UltrosBot / Ultros

Connecting communities, one squid at a time! Ultros is a multi-protocol chat bot written in Python, designed with both the user and developer in mind
http://ultros.io
Artistic License 2.0
23 stars 7 forks source link

URL title fetcher - git.io and other short URLs #9

Closed rakiru closed 10 years ago

rakiru commented 11 years ago

gio.io URLs return 400 errors for some unknown reason. Possibly missing headers or something.

EDIT: This also goes for db.tt URLs. Something weird is going on here.

gdude2002 commented 11 years ago

Git.io being what it is, there's probably some API we can use..

rakiru commented 11 years ago

True. I'm curious what the issue with the current method is though.

gdude2002 commented 11 years ago

Yeah. It does seem pretty odd, but I haven't noticed it with any other sites.

gdude2002 commented 10 years ago

This seems to be due to URLLib's inability to follow some 30x redirects. We should probably look at the requests module or work around this ourselves.

rakiru commented 10 years ago

I think moving to requests would be a decent idea, rather than having to build upon urllib. I can see other plugins needing it anyway, perhaps even for special URL handlers, and with the great package manager system, dependencies like that aren't an issue anyway.

gdude2002 commented 10 years ago

It's not /that/ great yet. :P

Yeah, maybe we could use Requests. However, current URLs plugin is working and is extensible already - Maybe take a look at it first.

rakiru commented 10 years ago

"yet" being the key word there. ;P

Well, if I remember correctly, it involves subclassing RedirectHandler (or something similar) and calling urllib2.install_opener() or similar. Using requests would be much simpler/cleaner, and should be trivial to do.

gdude2002 commented 10 years ago

Well, the main problem seems to be that it throws errors on non-200 status codes. Urllib itself doesn't do that.

On Thu, Nov 21, 2013 at 4:20 PM, Sean Gordon notifications@github.comwrote:

"yet" being the key word there. ;P

Well, if I remember correctly, it involves subclassing RedirectHandler (or something similar) and calling urllib2.install_opener() or similar. Using requests would be much simpler/cleaner, and should be trivial to do.
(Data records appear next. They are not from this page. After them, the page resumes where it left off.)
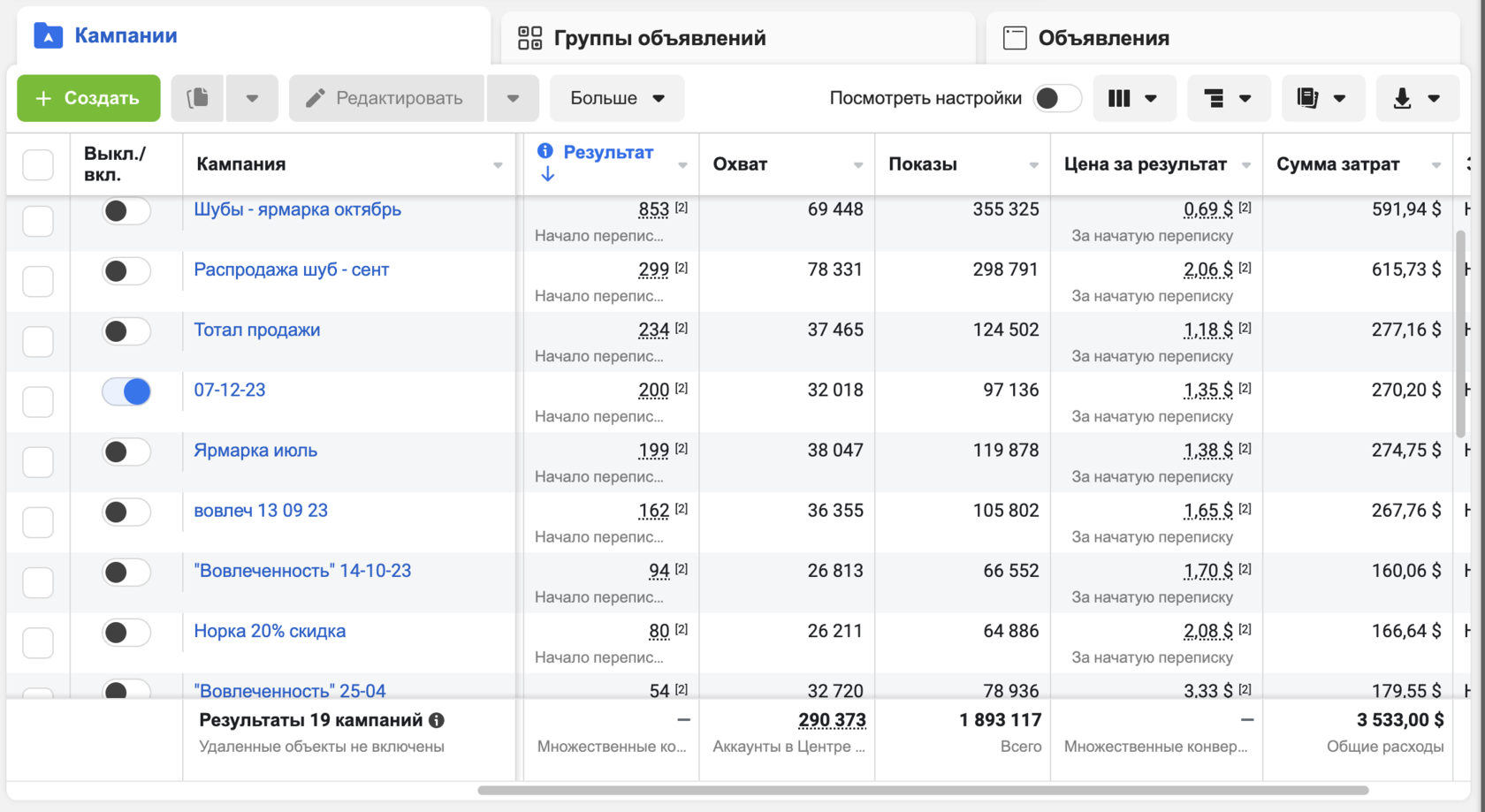Open Сумма затрат column dropdown arrow
1485x812 pixels.
point(1436,165)
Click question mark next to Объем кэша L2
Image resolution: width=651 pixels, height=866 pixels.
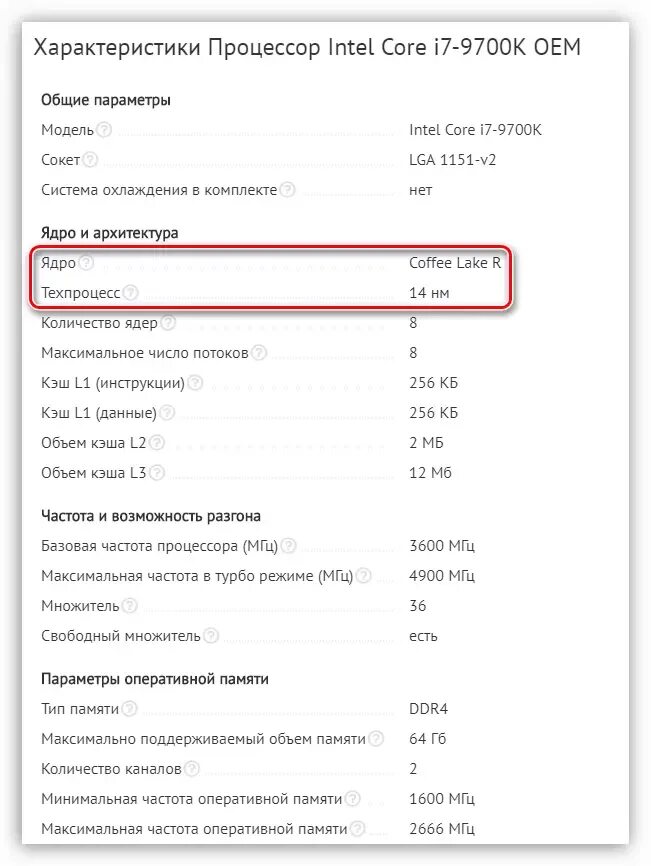[x=157, y=442]
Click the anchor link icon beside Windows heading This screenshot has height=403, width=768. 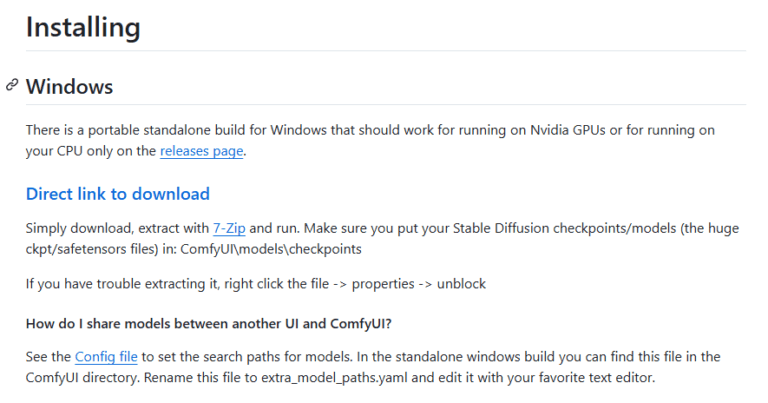[12, 86]
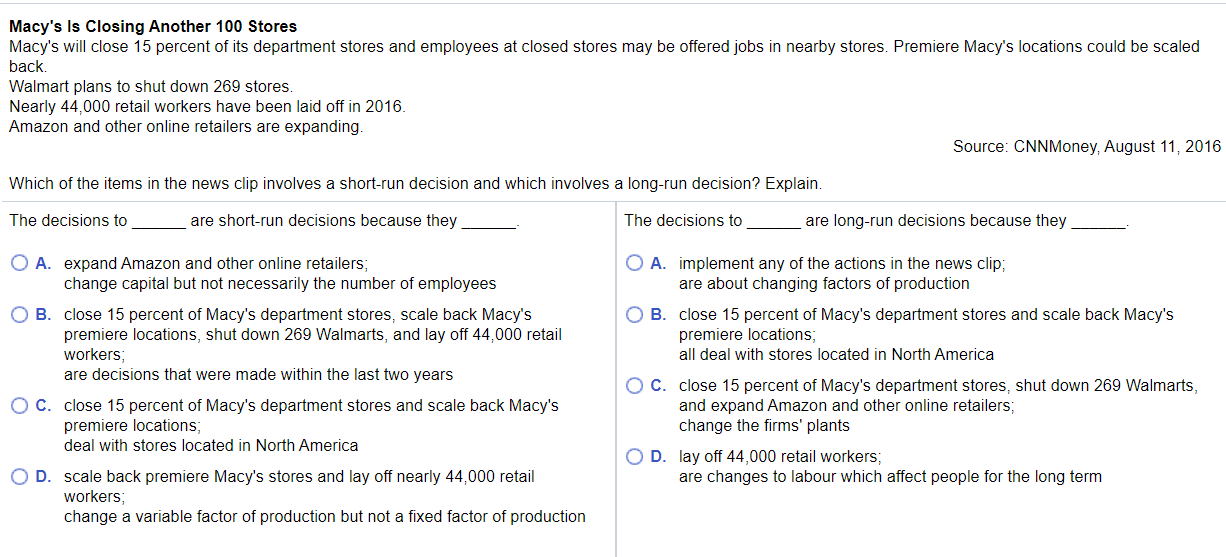Pick long-run option D about labour changes

point(635,457)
— Reply to this email directly or view it on GitHubhttps://github.com/UltrosBot/Ultros/issues/9#issuecomment-28998262 .

rakiru commented 10 years ago

You mean with other 2XX messages, or with non 2XX messages?
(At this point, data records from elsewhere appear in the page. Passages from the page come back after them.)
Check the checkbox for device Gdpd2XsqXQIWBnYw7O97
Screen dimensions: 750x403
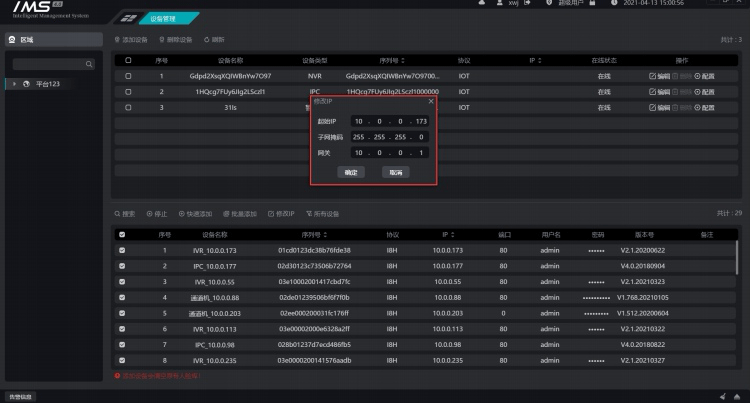(x=127, y=76)
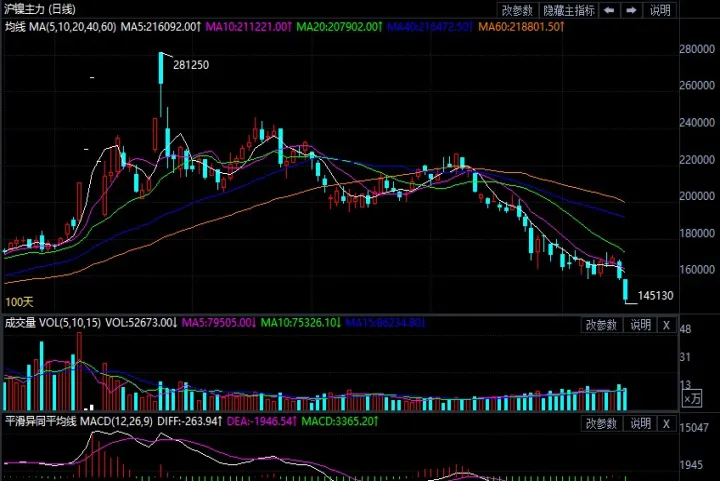Open 说明 for the MACD panel

click(x=641, y=422)
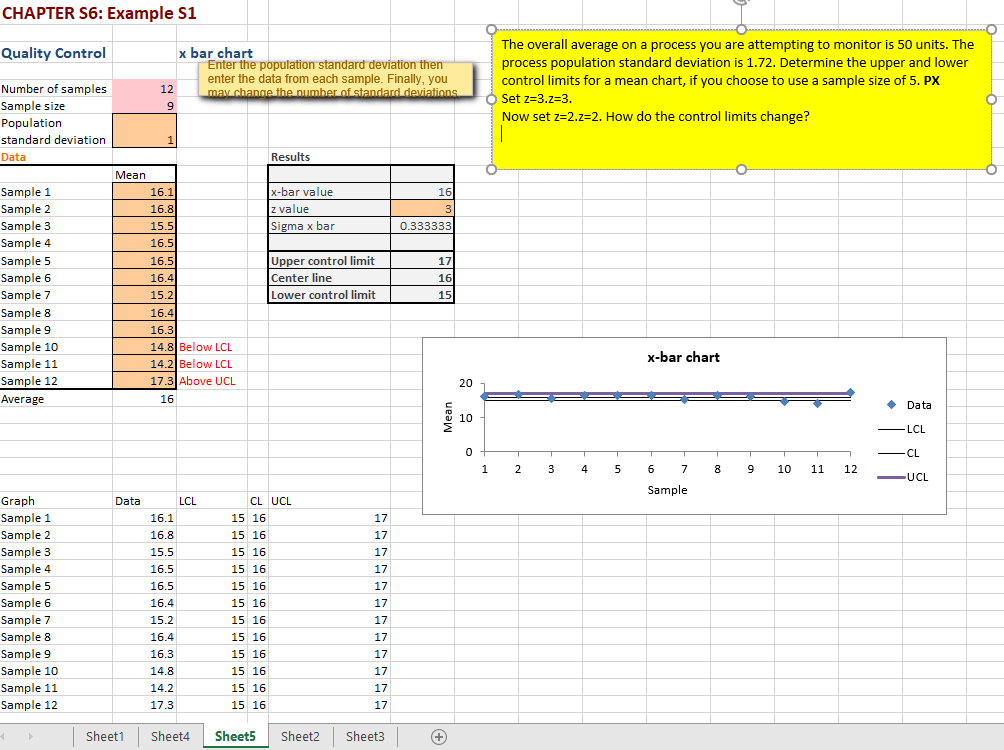The image size is (1004, 750).
Task: Click the Upper control limit value cell
Action: coord(422,260)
gdude2002 commented 10 years ago

Non-2XX messages, I think.

rakiru commented 10 years ago

Well, yeah, those are errors. Just catch the exceptions and deal with them. What's urllib do with a 404/403, etc?

gdude2002 commented 10 years ago

Nothing, I think. Could check: http://httpstat.us

EDIT: http://puu.sh/5pab8.png

gdude2002 commented 10 years ago

Fixed by https://github.com/UltrosBot/Ultros/commit/de1904e7f51208c9f68bce5ec37f95fb0090c6ea

rakiru commented 10 years ago

https://github.com/UltrosBot/Ultros/commit/4085e4c5c48336f4659f01996096c3a6974bb9d3 I'm not sure if this was the only problem, but the URLs from Notifico were surrounded by formatting chars, which were still on the end of the URL we were attempting to download.